DISLOCATION OF
CARPUS
The
strong volar radiocarpal ligament between the lunate, radius, and distal row of
the carpal bones provides strong support for the volar aspect of the carpus;
ligament support is weaker on the dorsal side. In addition, the ligament
attachments from the radius to the proximal carpal row are much stronger than
the attachments from the proximal carpal row to the distal carpal row. This
disparity in the support between the two carpal rows and the lack of a
significant lunocapitate support make the carpus particularly susceptible to
dislocation and chronic instability (see Plate 3-28).
Carpal instability results from
hyperextension of the wrist, as in a fall on the outstretched hand. The amount
and direction of the force determine the degree of resulting instability around
the lunate. The first stage, and most minor degree, of perilunate instability
is the tearing of the ligament between the scaphoid and the lunate, followed by
disruption of the radioscaphoid ligament. These injuries produce a scapholunate
diastasis. In the second stage, with further dorsiflexion, the radiocapitate
ligament ruptures, leading to dislocation of the lunate. In the third stage of
injury, the radiotriquetral ligament ruptures, resulting in perilunate
dislocation associated with lunotriquetral instability. In the final stage, the
hand and distal row of the carpus supinate on the triquetrum, tearing the
dorsal radiotriquetral ligament and causing the capitate to push the unstable
lunate volarly; these events result in a volar dislocation. The signs and
symptoms of a volar dislocation of the lunate include pain and swelling in the
wrist. Paresthesia and dysesthesia of the median nerve are quite common
associated problems.
With lunate and perilunate
dislocations, the antero- posterior radiograph often shows the lunate as
wedged, or pie shaped, rather than four sided. On the lateral radiograph, the
lunate appears rotated out of its articulation with the head of the capitate
and pointing volarly; sometimes, the lunate is completely dislocated volarly.
Initial treatment of lunate and
perilunate dislocations includes a thorough neurovascular examination followed
by closed reduction of the dislocation. The reduction can be performed using
regional or general anesthesia. Traction is applied by placing the fingers in
fingertraps and hanging a 10- to 20-lb counterweight from the upper arm. An
anteroposterior radiograph should be taken of the wrist in traction to
determine the degree of ligament damage and to identify any associated
osteochondral fractures.
After allowing the wrist to remain
distracted for 10 to 15 minutes, the examiner places his or her thumb on the
volar aspect of the wrist over the dislocated lunate. The injured wrist is
gradually flexed volarly and pronated while thumb pressure is applied over the
lunate to reduce it. If adequate closed reduction is obtained, the wrist is
splinted in anticipation of definitive treatment.

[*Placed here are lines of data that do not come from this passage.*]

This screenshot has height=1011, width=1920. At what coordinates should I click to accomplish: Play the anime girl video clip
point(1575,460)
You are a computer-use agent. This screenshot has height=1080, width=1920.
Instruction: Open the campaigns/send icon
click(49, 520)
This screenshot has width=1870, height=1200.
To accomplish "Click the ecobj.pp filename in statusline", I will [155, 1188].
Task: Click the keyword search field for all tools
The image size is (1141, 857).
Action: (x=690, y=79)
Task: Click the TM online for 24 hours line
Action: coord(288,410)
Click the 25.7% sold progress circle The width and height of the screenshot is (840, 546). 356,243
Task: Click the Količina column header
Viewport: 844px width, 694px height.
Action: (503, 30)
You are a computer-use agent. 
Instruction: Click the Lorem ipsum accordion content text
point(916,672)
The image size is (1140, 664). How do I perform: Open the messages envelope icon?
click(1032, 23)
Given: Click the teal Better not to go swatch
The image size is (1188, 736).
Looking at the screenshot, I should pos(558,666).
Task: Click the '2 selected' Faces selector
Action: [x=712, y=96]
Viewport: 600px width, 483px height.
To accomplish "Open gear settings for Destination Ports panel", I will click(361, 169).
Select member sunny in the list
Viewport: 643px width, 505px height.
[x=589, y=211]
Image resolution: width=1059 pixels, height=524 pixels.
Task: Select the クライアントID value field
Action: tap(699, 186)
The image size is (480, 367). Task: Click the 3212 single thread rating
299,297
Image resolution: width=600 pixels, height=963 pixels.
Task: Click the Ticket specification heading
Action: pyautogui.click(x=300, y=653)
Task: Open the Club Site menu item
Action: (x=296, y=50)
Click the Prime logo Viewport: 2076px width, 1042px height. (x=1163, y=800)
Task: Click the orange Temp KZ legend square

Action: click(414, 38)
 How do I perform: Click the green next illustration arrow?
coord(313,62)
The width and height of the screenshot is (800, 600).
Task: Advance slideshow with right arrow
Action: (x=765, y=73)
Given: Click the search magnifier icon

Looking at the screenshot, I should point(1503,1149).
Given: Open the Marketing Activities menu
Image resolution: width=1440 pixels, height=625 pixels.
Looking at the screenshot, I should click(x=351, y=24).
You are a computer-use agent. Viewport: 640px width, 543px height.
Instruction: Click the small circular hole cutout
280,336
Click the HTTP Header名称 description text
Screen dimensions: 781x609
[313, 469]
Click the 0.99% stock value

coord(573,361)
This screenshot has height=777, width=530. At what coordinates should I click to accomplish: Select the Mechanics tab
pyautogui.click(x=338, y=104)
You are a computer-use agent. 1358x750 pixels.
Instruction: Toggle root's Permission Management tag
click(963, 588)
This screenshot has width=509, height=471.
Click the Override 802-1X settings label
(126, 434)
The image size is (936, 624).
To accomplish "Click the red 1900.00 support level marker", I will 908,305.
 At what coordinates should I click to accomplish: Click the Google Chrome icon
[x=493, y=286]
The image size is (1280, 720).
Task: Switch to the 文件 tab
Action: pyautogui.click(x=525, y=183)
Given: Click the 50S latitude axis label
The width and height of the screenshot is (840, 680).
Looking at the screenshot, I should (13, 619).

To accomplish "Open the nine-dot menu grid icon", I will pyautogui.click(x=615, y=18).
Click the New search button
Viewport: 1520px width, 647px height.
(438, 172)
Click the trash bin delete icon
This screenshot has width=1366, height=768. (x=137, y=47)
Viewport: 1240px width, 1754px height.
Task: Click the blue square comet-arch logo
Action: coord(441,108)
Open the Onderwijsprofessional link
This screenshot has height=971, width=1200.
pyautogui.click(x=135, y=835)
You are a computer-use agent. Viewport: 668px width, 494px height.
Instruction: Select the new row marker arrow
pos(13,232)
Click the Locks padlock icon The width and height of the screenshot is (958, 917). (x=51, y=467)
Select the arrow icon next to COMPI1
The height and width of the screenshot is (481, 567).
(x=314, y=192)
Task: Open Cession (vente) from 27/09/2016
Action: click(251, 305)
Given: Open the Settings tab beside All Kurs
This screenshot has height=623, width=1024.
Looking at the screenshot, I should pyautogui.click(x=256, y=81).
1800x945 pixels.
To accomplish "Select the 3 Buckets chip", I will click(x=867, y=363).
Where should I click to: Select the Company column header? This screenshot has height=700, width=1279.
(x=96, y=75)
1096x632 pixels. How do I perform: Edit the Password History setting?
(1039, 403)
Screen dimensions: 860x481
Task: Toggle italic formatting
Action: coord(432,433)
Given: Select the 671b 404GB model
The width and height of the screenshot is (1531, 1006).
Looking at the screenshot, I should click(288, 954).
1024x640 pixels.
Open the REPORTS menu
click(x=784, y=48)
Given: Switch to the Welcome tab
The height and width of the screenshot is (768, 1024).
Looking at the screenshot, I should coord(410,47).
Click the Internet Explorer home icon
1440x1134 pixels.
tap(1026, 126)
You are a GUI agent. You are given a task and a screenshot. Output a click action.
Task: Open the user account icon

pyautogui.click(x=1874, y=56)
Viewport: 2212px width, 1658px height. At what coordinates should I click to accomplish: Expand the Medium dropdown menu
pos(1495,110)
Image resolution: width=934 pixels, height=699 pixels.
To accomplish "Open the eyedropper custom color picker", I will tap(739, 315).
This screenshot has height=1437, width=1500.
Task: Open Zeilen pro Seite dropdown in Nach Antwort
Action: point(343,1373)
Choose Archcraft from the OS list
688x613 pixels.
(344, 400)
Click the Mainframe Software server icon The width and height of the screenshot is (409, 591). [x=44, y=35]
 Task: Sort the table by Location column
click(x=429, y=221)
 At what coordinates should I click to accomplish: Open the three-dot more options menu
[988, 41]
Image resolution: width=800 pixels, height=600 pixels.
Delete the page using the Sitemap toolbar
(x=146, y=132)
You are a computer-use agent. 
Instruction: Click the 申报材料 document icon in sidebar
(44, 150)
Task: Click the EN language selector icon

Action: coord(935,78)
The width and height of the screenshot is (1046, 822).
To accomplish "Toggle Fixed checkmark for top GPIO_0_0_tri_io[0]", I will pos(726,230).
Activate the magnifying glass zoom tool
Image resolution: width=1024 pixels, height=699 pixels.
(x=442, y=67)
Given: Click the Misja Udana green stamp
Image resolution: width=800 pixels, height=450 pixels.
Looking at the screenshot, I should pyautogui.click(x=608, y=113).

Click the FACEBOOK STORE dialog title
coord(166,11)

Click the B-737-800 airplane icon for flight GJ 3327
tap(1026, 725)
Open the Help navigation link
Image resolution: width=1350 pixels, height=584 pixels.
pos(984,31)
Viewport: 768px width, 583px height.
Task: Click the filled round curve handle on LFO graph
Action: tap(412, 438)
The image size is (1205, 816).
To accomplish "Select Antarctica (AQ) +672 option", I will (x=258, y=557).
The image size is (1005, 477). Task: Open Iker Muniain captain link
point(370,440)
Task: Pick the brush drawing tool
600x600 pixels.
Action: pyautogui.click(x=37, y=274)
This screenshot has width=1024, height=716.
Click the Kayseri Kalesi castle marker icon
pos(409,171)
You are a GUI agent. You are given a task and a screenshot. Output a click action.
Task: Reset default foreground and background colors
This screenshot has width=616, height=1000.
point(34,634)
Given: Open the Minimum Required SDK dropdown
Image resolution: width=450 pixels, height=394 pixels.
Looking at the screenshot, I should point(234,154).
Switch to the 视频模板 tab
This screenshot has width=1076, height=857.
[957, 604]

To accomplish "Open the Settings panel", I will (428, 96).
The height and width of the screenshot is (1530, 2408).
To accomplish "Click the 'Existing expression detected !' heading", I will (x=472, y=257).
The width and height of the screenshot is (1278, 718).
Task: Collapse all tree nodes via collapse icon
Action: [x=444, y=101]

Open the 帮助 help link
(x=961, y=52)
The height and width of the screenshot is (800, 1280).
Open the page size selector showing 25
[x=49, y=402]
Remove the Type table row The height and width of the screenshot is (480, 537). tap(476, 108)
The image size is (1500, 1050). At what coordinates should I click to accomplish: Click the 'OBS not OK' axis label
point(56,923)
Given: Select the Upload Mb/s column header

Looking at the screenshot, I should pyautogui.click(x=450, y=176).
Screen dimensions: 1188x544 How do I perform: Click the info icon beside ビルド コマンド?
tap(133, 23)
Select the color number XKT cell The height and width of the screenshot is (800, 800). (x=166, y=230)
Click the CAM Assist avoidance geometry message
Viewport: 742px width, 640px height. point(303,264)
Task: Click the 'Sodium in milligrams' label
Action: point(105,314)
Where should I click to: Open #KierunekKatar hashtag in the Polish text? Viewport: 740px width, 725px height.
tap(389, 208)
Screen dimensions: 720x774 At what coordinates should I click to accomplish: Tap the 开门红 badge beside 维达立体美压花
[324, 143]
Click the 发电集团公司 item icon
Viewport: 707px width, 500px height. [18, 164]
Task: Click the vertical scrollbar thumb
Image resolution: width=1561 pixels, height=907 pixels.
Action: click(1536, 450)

Post-traumatic carpal instability
is now recognized as a common complication of these injuries, and many
orthopedic surgeons prefer open reduction of lunate and perilunate dislocations
and stabilization of carpus injuries with wires or screws. ORIF of a lunate
dislocation has several advantages. The procedure achieves and maintains
anatomic reduction of the fragments and allows repair of the torn ligaments at
the same time. Also, the wrist joint is debrided of any loose osteochondral
fragments.
Carpus dislocations may also
involve fractures of the scaphoid, triquetrum, and capitate, as well as the
styloid process of the radius. In these injuries, the dislocations cause
fractures rather than ligament ruptures. The best way to ensure adequate
alignment and reduce the risk of late wrist instability is anatomic reduction
and rigid internal fixation.
Prompt recognition and treatment of
carpus instability can restore satisfactory hand and wrist function. However,
decreased range of motion and early degenerative arthritis are still common
complications, particularly after severe injuries.